Heather McDonald’s on-stage collapse became #diedsuddenly fodder, but she’s alive and joking
Heather McDonald, the comedian, found herself in an unexpected position after collapsing on stage at the Tempe Improv last February. She became a part of a widely debunked conspiracy theory film titled “Died Suddenly,” meant to spread the belief that the COVID-19 vaccine was the cause of death for a number of people featured in the film, including McDonald. However, McDonald, like many others featured in the trailer, did not die or even get sick because of the vaccine, but unfortunately, it didn’t stop her from becoming an unlikely character for anti-vaxxers.

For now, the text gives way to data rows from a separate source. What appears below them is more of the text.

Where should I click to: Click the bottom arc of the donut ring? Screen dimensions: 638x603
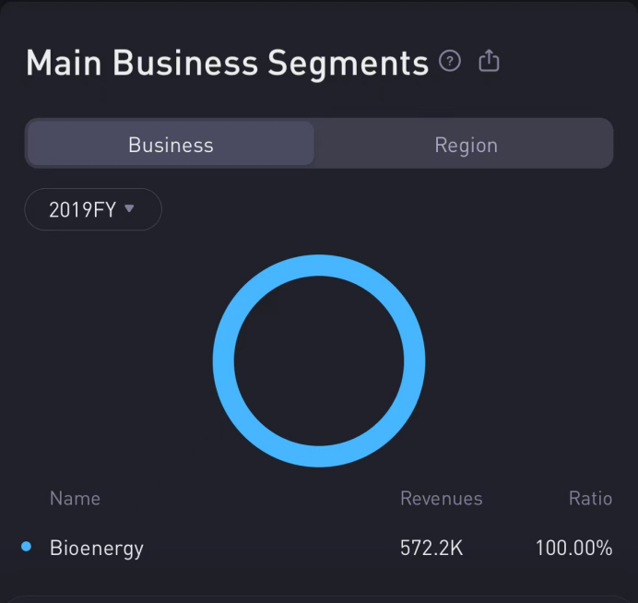[319, 455]
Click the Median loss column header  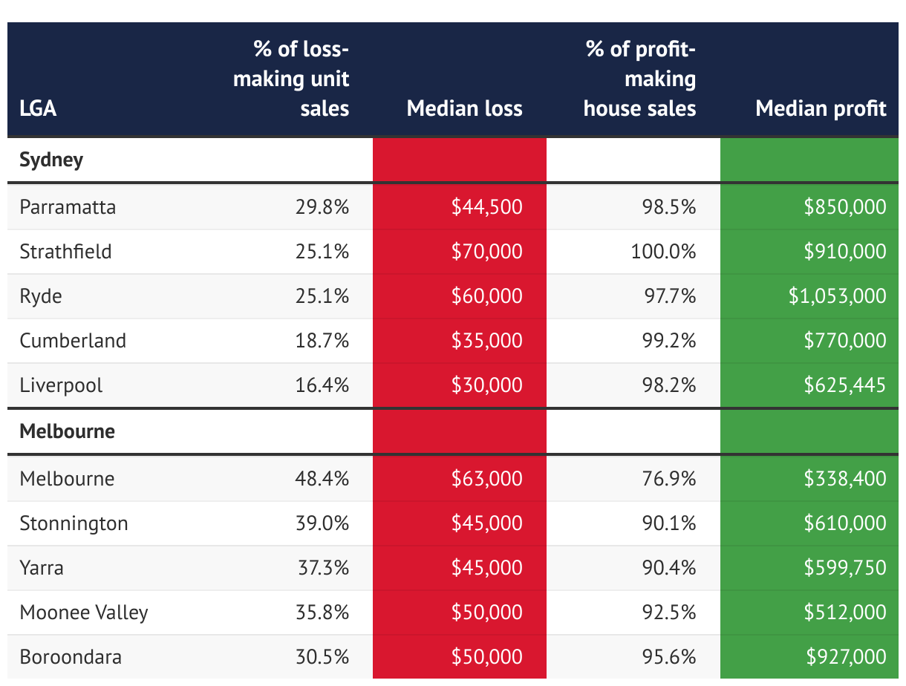[x=464, y=108]
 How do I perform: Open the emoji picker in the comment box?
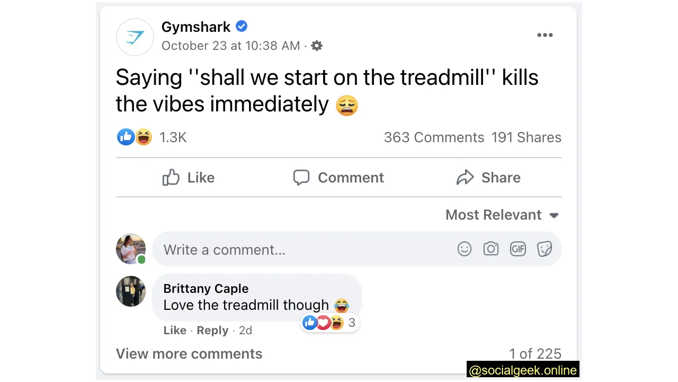point(465,249)
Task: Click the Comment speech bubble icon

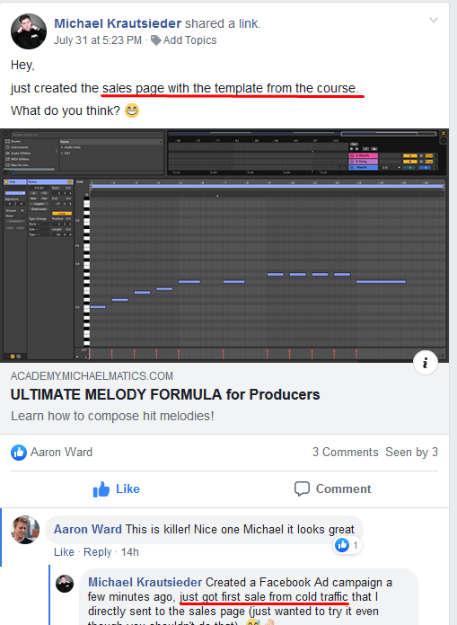Action: (x=302, y=489)
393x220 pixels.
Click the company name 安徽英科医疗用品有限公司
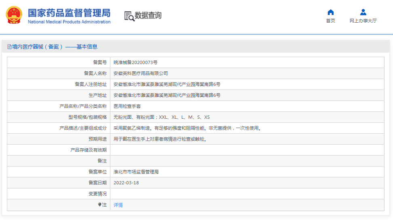(x=141, y=73)
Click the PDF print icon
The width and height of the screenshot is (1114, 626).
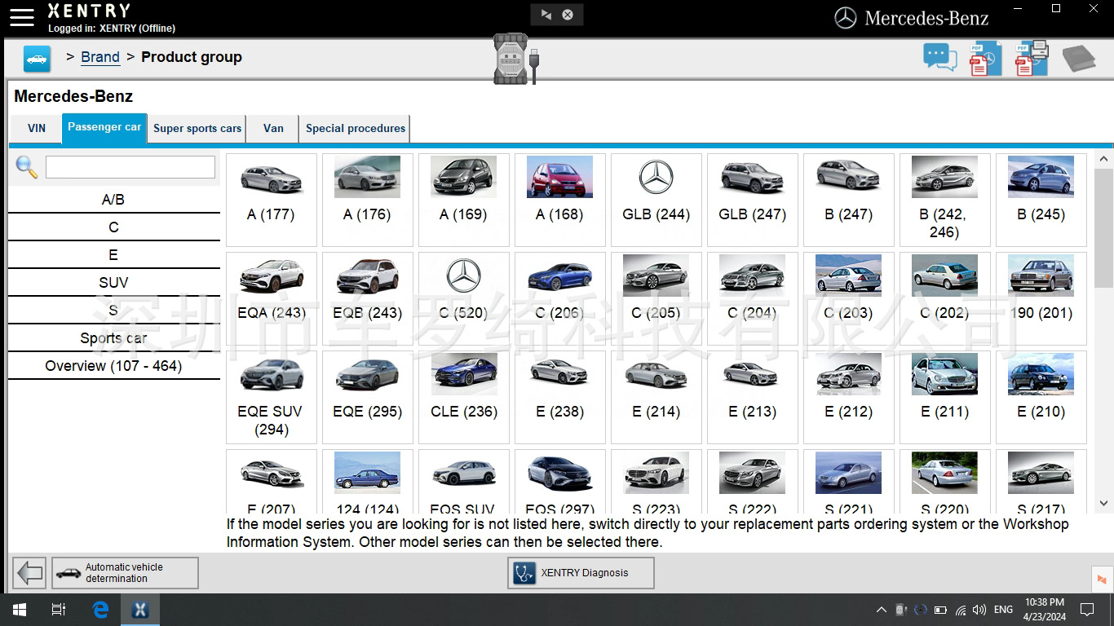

The Power of Misinformation
The anti-vaccine conspiracy film, “Died Suddenly,” has been widely debunked, yet its impact seems to linger on social media. Videos of McDonald’s collapse quickly spread online, becoming a part of the anti-vax movement’s propaganda, causing her to be recognized as a piece of misinformation by strangers. Her collapse has garnered over 17 million views on TikTok labeled as “Heather McDonald collapse,” outpacing her recently posted content on the app, causing her to bitterly joke, “I thought I was a little bit better known than that.”
Moreover, people who know McDonald personally, such as comedian Joe Rogan, who played the video of her collapse on his podcast, alluded to links to the vaccine despite McDonald being triple-vaccinated. She even reached out to Rogan, clarifying the misinformation about her health status. Still, she received no response. With misinformation spreading so easily online and even among those who know better, it’s hard to see how it can be stopped anytime soon.
The Power of Social Media
Once something becomes viral on social media, it’s hard to control how it’s interpreted or represented. McDonald’s collapse video is a classic example of how social media can distort the truth without any means of stopping it. Although she’s well known for her comedy and her podcasts, she’s now popularly known as the comedian who collapsed while being vaccinated. Even with her platform, she’s been finding it hard to combat the misinformation on her own. If it’s hard for her, what about those who aren’t in the public eye?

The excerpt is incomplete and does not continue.